The crops hissed as the wind harassed them. She bit down on her trembling lip, her forearms numb, fluid dripped from her fingers. Blood or sweat? She couldn’t tell. She heard the driver curse then cover it with laughter but he was far away now and the bus engine had started again. She dare not leave the crops. She was alone.

Olivia slumped over and let her eyes close, joining the darkness around her.

‘The Voice’

It’s been so long since I did anything like queue to post a letter. I’m starting to miss it. There’s no talking in this queue, there’s never been any save for-

“Room number four, please.” Right on cue. She even sounds like the automated post office voice.

Room number four. So far as I’ve ever been able to tell there’s little reason for numbering other than for us to distinguish which job is which. I never understood it, the end result is the same. It’s not a glamourous job, but it’s an easy job in terms of effort. One clean shot does the trick, the money gets transferred in and we return to the queue.

I walk through the double doors which open politely for me after I scan my card and select four on the elevator. There’s never any noise. I’ve never figured out what direction this elevator goes in, it doesn’t seem to move at all. I think it’s the quietest job I’ve ever had.

Some days I wish I could hear another human voice but I think that luxury has been stripped from me due to my line of work. Sure I could call up some seedy hotline but it’s not real, there’s no face to the name. Sally’s probably some overweight monster with a surprisingly sexy voice. I could leave the apartment in my downtime, but I don’t trust myself out there anymore. Not like in here. The bell rings and that annoying automated woman reminds me: “room number four.”
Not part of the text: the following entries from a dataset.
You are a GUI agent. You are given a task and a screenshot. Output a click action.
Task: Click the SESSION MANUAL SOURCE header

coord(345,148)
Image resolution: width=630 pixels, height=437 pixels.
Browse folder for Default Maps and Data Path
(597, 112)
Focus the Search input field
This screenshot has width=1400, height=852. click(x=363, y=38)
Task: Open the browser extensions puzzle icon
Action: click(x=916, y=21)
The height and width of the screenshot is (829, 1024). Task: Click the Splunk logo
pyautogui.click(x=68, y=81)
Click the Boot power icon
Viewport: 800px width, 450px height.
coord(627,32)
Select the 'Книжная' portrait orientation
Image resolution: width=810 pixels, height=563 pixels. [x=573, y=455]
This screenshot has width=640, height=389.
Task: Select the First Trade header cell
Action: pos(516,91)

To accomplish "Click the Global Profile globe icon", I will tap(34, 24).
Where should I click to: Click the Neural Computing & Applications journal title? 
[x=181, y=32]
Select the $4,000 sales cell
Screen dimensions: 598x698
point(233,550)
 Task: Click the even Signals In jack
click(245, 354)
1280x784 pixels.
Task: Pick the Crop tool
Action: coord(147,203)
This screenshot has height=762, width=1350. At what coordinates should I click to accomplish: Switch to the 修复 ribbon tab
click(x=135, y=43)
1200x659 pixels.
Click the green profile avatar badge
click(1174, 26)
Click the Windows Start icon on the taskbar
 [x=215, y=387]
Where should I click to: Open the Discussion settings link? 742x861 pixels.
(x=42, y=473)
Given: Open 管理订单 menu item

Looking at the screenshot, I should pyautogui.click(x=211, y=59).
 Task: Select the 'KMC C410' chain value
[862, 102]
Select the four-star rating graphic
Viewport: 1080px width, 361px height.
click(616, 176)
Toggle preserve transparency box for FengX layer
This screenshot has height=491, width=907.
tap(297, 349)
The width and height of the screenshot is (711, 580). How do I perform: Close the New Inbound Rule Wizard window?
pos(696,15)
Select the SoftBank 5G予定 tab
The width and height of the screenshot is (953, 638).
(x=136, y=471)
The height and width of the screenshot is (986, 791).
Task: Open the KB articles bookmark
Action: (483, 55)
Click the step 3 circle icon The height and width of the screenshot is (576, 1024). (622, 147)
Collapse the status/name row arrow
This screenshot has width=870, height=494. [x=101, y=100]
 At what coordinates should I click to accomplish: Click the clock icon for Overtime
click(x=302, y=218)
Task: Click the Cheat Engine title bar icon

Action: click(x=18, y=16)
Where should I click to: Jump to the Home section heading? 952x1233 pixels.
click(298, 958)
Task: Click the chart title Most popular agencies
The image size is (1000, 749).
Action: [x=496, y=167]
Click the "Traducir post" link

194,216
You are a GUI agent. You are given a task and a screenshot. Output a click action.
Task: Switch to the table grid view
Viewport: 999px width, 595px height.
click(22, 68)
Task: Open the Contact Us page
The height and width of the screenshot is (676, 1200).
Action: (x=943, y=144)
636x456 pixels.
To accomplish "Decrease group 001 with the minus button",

I step into the small hallway and flash my card again, the door zips up into the ceiling. I enter into the bleach bright white of room number four. I collect the pistol from the table and wait.

The panel in the floor opens and up shoots a chair with my next job roped to it, squirming as it always is. I put the clip into the pistol and load the chamber.

“H..ELLL..P.”

The gun falls from my hand and I slam my hands down on the table, looking at the sheets. It struggles harder, faster, thrashing back and forward that if the chair were wooden it would already have cracked under the strain.

“Room number four, please finish your job.” That automated bitch.

“HEEELLLLP.”

“Room number four. We will incinerate the room. Finish your job.”

“HEEELLLLLLLLPPPPPPPP.”

What the hell is this? Damn it shut up.

“HEEELLLLP”

“Room number four-“

“HEEELLLLPPP”

I pull the trigger and silence is restored.

I used to tell myself they must have done something wrong, then it was I needed the money. I even told myself it’s the only thing I’m good at. Once that stopped working I decided they didn’t matter, billions of stars and planets out there, we’re just another light on the grid. Nobody notices if it gets a little darker. I’m still searching for an excuse.

‘What’s yours is mine’

“Maybe they’ll send us more…”

“Comm’s have been dark for months, there’s nobody left.”

“Maybe it was a mistake splitting our supplies.”

“Do I have to take the water?”

“Of course I do, there’s no other option.”

“But he’ll die if I take it…”

“I’ll die if I don’t.”

“I’m taking his water.”

“He’s been stealing my supplies, he’s brought it on himself.”

“It’s not even his anyway. It’s my water.”